CVE-2019-0763 | Internet Explorer Memory Corruption Vulnerability (Cumulative Update/Monthly Rollup/IE Cumulative)
https://portal.msrc.microsoft.com/en-US/security-guidance/advisory/CVE-2019-0763
A remote code execution vulnerability exists when Internet Explorer improperly accesses objects in memory. The vulnerability could corrupt memory in such a way that an attacker could execute arbitrary code in the context of the current user. An attacker who successfully exploited the vulnerability could gain the same user rights as the current user. If the current user is logged on with administrative user rights, the attacker could take control of an affected system. An attacker could then install programs; view, change, or delete data; or create new accounts with full user rights.

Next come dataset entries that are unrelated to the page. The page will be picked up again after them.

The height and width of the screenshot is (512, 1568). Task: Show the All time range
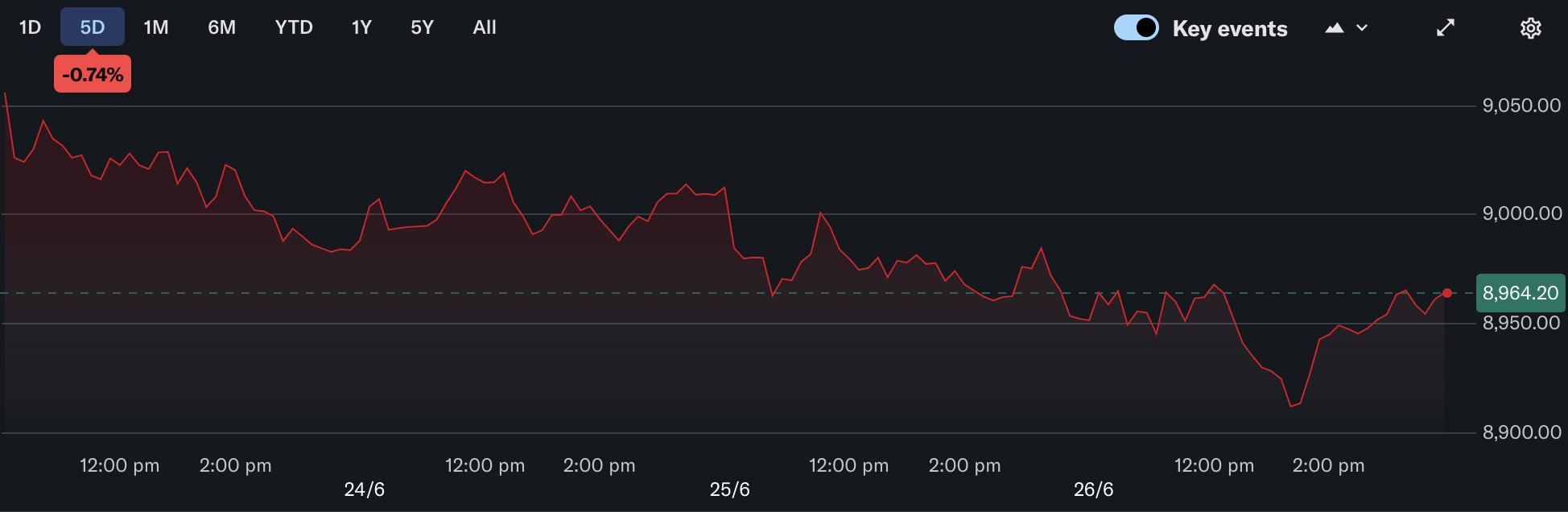coord(485,27)
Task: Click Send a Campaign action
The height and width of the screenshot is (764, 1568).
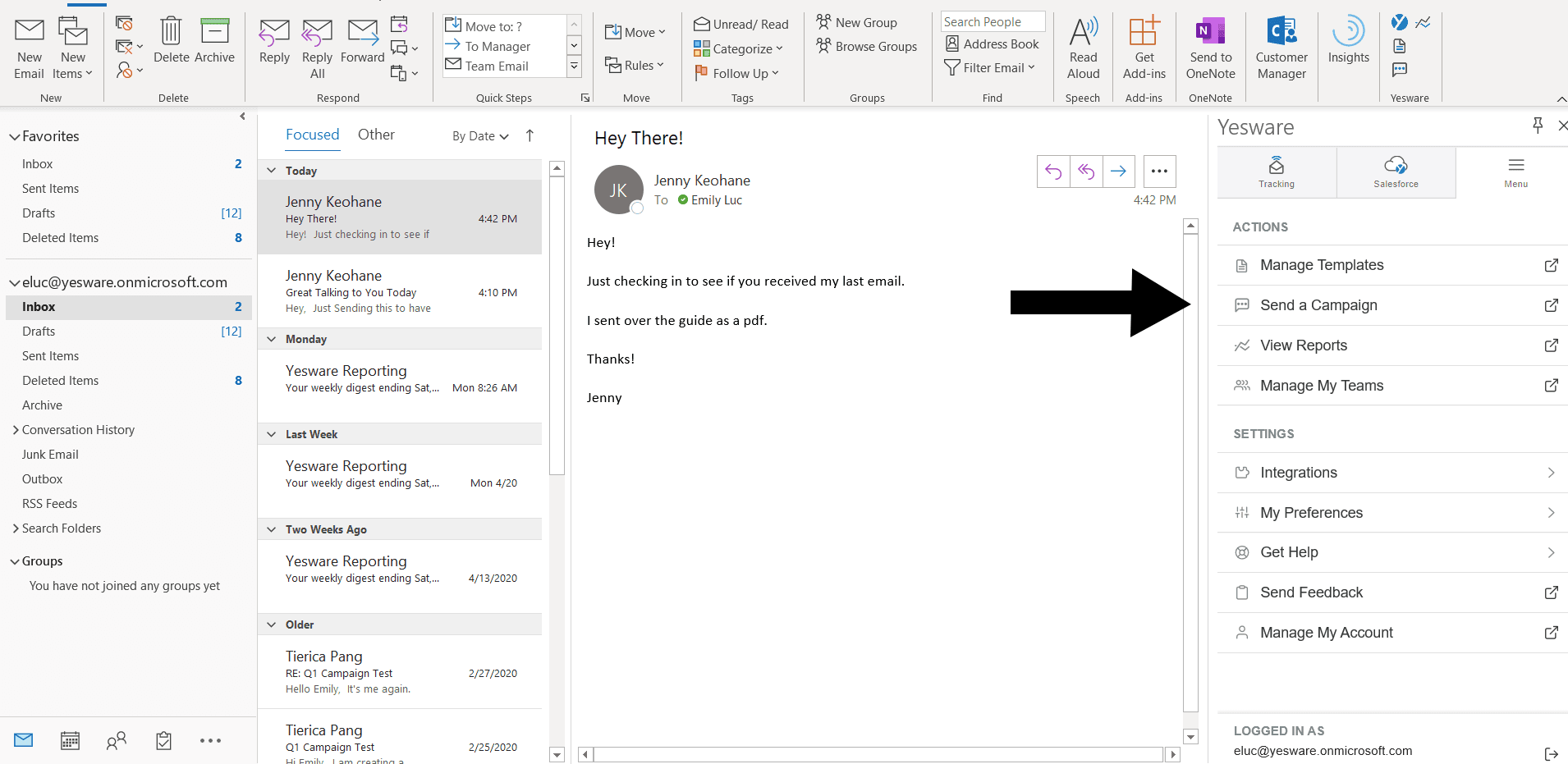Action: pyautogui.click(x=1318, y=305)
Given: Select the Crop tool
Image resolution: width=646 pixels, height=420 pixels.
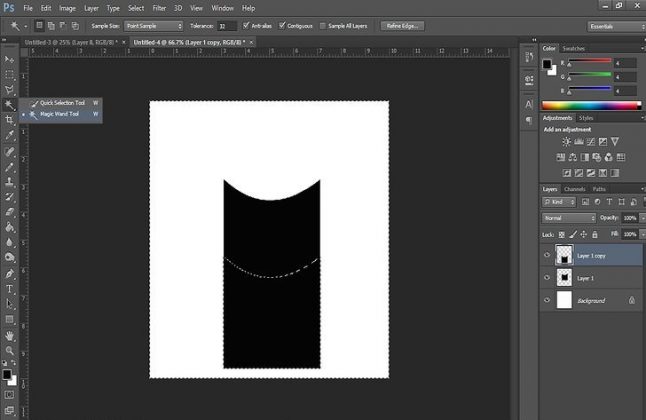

An attacker could host a specially crafted website designed to exploit the vulnerability through Internet Explorer and then convince a user to view the website. The attacker could also take advantage of compromised websites, or websites that accept or host user-provided content or advertisements, by adding specially crafted content that could exploit the vulnerability. However, in all cases an attacker would have no way to force a user to view the attacker-controlled content. Instead, an attacker would have to convince a user to take action, typically by an enticement in an email or instant message, or by getting the user to open an attachment sent through email.
The security update addresses the vulnerability by modifying how Internet Explorer handles objects in memory.